O primeiro gato morava em um apartamento com cinco pessoas. Três delas haviam mostrado sinais de doença respiratória leve, incluindo febre, tosse e sudorese, mas ninguém foi testado para o novo coronavírus. O primeiro membro da família começou a sentir os sintomas em 15 de março, nove dias antes de o gato ficar doente. O condomínio onde fica o apartamento registrou casos de Covid-19 em humanos na mesma época. Um outro gato que vivia na casa, porém, permaneceu saudável e não foi testado para Sars-CoV-2. Ambos os gatos eram mantidos em ambientes fechados, mas, ocasionalmente, se aventuravam do lado de fora.

Já a fêmea do segundo caso vive em domicílio com apenas uma pessoa. A dona desenvolveu febre, tosse produtiva, calafrios, dores musculares, dor abdominal, dor de cabeça, diarreia, dor de garganta e fadiga em 24 de março, oito dias antes de o gato ficar doente. A mulher testou positivo para Sars-CoV-2. Já um segundo gato da casa, de 7 anos, permaneceu saudável e não foi testado. Ambos vivem em ambiente fechado.

Anticorpos e curados

Os estudos com ambos os gatos avançaram e eles se recuperaram da doença após 11 e seis dias, respectivamente, antes do início da investigação epidemiológica. Os dois apresentaram anticorpos neutralizadores de vírus específicos para Sars-CoV-2, mas o isolamento do vírus na cultura de células da coleta subsequente de amostras não teve êxito, provavelmente devido à eliminação do micro-organismo.
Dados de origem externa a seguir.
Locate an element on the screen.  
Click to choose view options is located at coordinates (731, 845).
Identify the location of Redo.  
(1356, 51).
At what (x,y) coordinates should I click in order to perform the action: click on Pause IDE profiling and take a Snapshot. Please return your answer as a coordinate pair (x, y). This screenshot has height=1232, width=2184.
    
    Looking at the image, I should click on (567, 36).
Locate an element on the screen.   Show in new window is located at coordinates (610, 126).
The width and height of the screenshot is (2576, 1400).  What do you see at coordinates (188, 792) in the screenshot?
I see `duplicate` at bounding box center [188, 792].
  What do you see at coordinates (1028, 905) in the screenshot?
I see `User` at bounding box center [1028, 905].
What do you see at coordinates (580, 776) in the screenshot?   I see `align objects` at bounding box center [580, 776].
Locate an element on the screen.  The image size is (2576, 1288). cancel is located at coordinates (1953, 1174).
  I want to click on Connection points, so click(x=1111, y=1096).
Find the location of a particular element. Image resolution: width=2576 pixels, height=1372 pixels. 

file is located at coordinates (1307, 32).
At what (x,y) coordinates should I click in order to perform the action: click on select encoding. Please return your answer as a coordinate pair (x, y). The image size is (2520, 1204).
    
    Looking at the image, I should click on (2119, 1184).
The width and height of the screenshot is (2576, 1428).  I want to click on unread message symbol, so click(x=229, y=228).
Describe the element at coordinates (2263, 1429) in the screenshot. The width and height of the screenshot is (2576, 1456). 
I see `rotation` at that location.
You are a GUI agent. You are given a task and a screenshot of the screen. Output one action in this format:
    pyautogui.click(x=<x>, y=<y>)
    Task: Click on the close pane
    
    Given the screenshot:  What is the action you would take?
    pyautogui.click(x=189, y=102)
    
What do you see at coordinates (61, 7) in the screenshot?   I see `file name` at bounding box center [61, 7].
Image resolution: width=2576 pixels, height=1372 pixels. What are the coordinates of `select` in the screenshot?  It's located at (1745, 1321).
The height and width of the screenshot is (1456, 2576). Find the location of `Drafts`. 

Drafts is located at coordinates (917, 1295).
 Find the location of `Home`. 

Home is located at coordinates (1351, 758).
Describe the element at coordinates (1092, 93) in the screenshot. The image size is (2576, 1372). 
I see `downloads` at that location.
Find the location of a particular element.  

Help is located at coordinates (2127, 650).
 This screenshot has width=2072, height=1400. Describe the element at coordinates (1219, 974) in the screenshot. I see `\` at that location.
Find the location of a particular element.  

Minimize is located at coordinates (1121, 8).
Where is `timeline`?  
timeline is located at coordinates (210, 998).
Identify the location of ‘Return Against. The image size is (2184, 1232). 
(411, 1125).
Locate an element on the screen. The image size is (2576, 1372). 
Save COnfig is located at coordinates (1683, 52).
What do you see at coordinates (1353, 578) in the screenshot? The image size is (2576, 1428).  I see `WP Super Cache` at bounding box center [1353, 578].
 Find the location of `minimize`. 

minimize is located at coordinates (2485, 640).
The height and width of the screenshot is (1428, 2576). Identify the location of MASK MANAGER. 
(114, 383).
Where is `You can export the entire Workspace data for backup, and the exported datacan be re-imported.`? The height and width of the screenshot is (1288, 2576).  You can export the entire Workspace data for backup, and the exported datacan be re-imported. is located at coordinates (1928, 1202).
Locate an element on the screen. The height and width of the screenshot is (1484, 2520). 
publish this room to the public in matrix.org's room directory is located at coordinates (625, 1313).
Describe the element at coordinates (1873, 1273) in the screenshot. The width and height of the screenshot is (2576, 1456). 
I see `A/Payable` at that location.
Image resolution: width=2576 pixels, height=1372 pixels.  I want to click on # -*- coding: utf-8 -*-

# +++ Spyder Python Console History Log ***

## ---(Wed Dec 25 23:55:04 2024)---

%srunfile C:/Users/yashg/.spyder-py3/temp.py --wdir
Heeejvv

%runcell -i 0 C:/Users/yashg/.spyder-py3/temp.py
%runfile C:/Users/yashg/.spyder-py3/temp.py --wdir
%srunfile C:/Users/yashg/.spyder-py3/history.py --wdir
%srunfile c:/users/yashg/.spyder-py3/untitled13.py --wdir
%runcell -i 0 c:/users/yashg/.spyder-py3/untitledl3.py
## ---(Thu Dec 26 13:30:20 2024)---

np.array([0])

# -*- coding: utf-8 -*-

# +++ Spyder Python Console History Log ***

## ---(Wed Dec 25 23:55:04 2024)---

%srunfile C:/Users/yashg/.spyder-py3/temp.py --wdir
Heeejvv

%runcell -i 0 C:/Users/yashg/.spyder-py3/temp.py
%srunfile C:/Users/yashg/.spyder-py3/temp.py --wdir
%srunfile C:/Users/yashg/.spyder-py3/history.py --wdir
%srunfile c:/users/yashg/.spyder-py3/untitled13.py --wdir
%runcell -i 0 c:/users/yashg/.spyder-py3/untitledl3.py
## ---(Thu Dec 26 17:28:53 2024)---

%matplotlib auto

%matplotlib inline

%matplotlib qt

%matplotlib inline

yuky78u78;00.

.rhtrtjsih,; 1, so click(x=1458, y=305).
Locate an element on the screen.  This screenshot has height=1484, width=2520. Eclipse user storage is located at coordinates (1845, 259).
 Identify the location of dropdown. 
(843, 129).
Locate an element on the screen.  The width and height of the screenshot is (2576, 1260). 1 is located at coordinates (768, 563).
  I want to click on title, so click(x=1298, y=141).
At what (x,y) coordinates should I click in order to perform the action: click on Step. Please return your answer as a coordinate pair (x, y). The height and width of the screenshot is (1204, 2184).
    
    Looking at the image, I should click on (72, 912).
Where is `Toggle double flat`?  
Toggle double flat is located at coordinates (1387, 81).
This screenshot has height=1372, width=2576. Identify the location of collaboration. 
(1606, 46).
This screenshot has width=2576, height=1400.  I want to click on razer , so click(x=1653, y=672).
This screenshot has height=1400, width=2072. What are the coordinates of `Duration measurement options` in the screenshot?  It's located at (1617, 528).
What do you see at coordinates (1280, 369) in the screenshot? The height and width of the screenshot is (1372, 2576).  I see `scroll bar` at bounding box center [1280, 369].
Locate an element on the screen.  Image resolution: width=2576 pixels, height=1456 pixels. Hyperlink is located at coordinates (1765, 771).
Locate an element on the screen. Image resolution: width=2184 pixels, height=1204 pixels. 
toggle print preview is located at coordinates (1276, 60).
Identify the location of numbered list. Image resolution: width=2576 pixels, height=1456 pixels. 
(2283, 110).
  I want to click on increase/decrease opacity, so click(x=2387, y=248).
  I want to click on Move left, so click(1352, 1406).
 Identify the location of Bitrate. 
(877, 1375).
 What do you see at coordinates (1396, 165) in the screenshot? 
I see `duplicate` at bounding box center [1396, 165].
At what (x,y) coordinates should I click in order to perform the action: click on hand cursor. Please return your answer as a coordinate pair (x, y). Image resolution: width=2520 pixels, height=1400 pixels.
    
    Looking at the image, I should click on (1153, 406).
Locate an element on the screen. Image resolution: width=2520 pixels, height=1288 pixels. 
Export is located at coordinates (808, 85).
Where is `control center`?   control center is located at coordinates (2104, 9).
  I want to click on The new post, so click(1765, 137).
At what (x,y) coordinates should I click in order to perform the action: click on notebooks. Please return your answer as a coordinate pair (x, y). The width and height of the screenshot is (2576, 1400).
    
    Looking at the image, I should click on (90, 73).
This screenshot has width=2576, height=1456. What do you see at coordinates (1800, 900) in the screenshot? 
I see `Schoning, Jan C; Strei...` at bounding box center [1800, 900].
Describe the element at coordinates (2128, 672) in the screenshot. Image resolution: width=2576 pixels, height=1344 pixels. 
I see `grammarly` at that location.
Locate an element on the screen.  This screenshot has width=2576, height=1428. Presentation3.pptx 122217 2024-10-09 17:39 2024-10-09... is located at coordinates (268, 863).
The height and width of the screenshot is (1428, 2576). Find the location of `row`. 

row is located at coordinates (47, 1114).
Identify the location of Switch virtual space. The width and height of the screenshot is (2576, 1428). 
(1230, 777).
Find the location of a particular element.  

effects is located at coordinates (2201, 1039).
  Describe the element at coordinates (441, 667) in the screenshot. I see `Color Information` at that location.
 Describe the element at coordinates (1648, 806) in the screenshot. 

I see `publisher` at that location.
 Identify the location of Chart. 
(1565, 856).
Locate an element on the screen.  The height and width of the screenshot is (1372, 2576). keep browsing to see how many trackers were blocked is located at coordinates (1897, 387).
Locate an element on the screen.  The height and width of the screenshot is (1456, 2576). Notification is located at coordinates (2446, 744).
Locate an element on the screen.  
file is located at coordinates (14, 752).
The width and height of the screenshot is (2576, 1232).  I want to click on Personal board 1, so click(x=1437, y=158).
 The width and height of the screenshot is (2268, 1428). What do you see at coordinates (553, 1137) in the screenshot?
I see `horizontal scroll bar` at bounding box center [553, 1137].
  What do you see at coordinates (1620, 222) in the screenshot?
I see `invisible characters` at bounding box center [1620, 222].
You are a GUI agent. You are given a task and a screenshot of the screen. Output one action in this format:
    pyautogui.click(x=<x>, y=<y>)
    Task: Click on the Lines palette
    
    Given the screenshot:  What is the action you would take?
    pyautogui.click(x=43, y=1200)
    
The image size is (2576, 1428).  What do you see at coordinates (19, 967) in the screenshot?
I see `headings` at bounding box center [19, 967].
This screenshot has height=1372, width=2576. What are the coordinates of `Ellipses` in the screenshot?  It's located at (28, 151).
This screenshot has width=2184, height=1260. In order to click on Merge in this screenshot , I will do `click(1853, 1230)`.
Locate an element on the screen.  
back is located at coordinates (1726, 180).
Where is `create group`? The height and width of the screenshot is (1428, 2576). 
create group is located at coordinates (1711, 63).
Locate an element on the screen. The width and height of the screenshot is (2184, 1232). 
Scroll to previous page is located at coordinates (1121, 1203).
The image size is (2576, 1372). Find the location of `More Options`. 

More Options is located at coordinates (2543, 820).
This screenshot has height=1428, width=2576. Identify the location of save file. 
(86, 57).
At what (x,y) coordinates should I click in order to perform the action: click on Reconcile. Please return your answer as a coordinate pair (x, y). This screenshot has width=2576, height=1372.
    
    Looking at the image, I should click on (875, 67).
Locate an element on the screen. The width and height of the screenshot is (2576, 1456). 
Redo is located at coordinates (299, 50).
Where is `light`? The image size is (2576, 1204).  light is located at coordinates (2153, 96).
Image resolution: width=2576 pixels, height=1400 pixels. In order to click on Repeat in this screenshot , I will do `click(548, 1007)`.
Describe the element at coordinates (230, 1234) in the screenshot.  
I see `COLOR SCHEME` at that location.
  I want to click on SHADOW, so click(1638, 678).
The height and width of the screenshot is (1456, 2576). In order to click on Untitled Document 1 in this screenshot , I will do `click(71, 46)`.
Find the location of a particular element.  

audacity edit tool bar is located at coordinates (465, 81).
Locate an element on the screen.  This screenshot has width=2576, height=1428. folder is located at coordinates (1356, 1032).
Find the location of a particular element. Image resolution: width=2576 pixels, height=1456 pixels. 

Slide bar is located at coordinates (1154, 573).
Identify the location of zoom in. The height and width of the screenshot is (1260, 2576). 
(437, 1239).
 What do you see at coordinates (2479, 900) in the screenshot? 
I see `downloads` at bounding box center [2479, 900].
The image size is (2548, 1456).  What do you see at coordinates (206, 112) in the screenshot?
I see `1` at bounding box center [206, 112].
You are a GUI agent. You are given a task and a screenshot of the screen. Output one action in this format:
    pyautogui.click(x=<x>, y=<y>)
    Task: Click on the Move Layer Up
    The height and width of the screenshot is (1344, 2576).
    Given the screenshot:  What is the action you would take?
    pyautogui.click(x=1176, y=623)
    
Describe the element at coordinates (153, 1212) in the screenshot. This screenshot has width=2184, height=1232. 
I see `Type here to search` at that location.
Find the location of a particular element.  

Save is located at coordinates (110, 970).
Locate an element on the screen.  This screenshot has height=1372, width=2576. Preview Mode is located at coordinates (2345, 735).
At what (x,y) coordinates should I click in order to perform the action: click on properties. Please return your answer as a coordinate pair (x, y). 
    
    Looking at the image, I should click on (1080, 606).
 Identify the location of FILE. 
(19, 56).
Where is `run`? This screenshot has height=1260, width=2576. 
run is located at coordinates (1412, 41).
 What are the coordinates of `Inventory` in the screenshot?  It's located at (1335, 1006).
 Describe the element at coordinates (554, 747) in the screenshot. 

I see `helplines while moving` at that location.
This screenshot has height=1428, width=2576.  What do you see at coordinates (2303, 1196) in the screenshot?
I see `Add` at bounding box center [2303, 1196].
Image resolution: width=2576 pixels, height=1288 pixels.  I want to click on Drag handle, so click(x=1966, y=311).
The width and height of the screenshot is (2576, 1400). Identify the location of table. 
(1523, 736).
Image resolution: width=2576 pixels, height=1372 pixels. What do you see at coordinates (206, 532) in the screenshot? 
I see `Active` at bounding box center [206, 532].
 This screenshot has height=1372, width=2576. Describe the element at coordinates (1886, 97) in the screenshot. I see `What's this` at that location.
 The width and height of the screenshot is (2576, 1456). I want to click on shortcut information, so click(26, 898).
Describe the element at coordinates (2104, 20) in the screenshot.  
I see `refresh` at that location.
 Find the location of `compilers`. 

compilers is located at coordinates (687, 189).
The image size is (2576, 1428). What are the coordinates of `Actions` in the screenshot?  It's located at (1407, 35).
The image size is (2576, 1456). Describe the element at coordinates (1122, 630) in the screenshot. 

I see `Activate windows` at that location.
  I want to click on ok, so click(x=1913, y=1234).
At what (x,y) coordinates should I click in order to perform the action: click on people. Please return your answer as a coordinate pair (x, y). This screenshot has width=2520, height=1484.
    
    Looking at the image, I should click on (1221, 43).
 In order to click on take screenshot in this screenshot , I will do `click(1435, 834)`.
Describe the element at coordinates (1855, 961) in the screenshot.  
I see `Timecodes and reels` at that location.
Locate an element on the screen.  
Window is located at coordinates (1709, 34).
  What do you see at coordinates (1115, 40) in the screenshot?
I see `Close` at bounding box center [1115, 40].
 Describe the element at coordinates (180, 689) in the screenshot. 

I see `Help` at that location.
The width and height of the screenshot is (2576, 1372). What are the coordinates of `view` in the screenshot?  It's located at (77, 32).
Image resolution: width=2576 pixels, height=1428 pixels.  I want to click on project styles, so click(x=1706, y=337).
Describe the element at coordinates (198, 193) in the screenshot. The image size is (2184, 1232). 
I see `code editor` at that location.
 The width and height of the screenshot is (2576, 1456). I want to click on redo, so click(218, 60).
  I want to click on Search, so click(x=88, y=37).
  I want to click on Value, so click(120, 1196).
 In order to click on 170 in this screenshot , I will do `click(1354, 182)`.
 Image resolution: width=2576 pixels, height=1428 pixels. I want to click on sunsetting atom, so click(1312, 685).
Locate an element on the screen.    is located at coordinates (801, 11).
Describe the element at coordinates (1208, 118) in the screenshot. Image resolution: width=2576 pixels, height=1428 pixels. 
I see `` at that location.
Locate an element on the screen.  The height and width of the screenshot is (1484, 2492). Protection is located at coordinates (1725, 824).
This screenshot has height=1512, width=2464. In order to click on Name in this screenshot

Quais são as implicações para a prática de saúde pública?

A transmissão de Sars-CoV-2 pode ocorrer, de forma ocasional, de humano para animal. Sabe-se que os animais representam um número baixo na disseminação da Covid-19, mas as pessoas com a doença devem evitar o contato com eles. Assim como a recomendação para humanos, os pets com resultado positivo devem ser monitorados e separados de pessoas e outros animais até que se recuperem.